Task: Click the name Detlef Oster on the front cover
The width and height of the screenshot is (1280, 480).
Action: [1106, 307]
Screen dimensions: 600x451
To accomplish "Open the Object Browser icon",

==

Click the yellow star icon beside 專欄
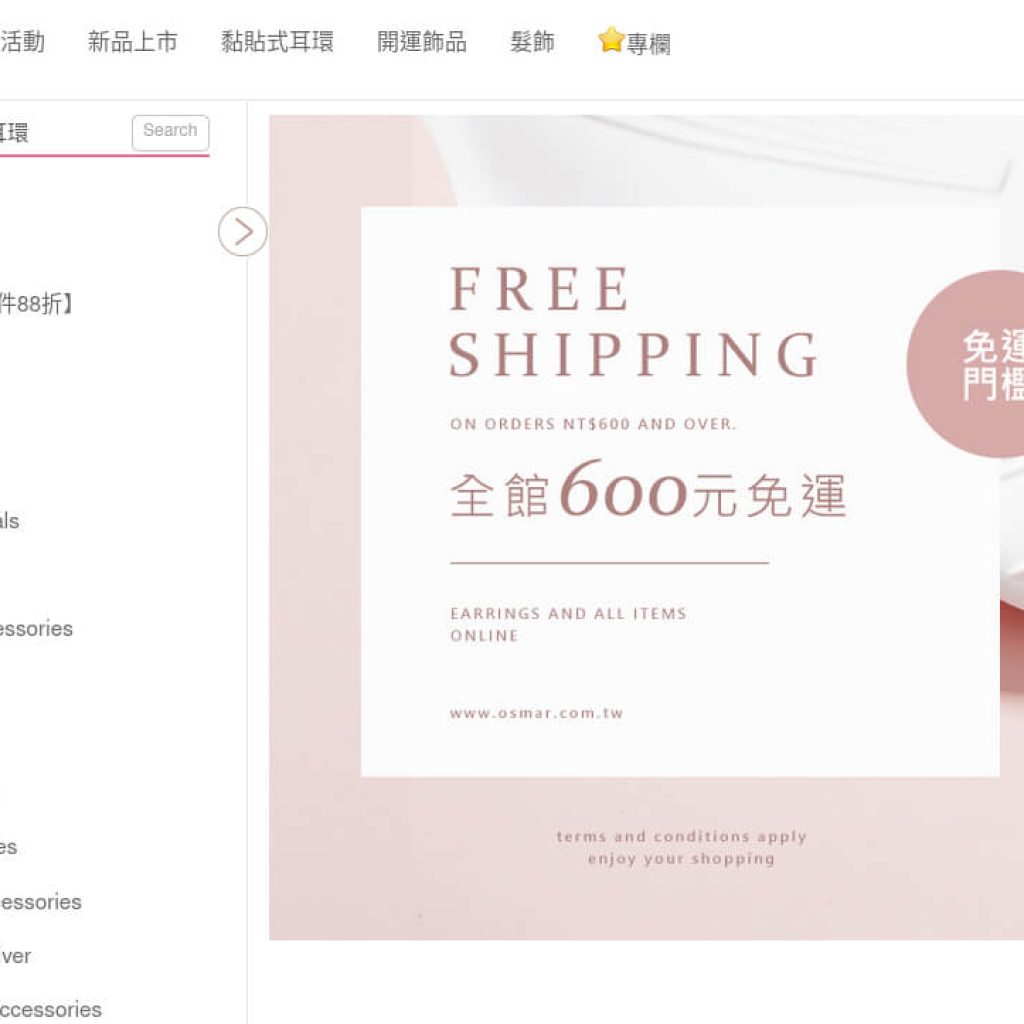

■ **Problem details**: Starting at the line that contains "Task: Click the" and stopping after the line that contains "the Object Browser", write out every line exactly as it appears above, and no other line.

■ **Answer box**:
Task: Click the name Detlef Oster on the front cover
The width and height of the screenshot is (1280, 480).
Action: [1106, 307]
Screen dimensions: 600x451
To accomplish "Open the Object Browser icon",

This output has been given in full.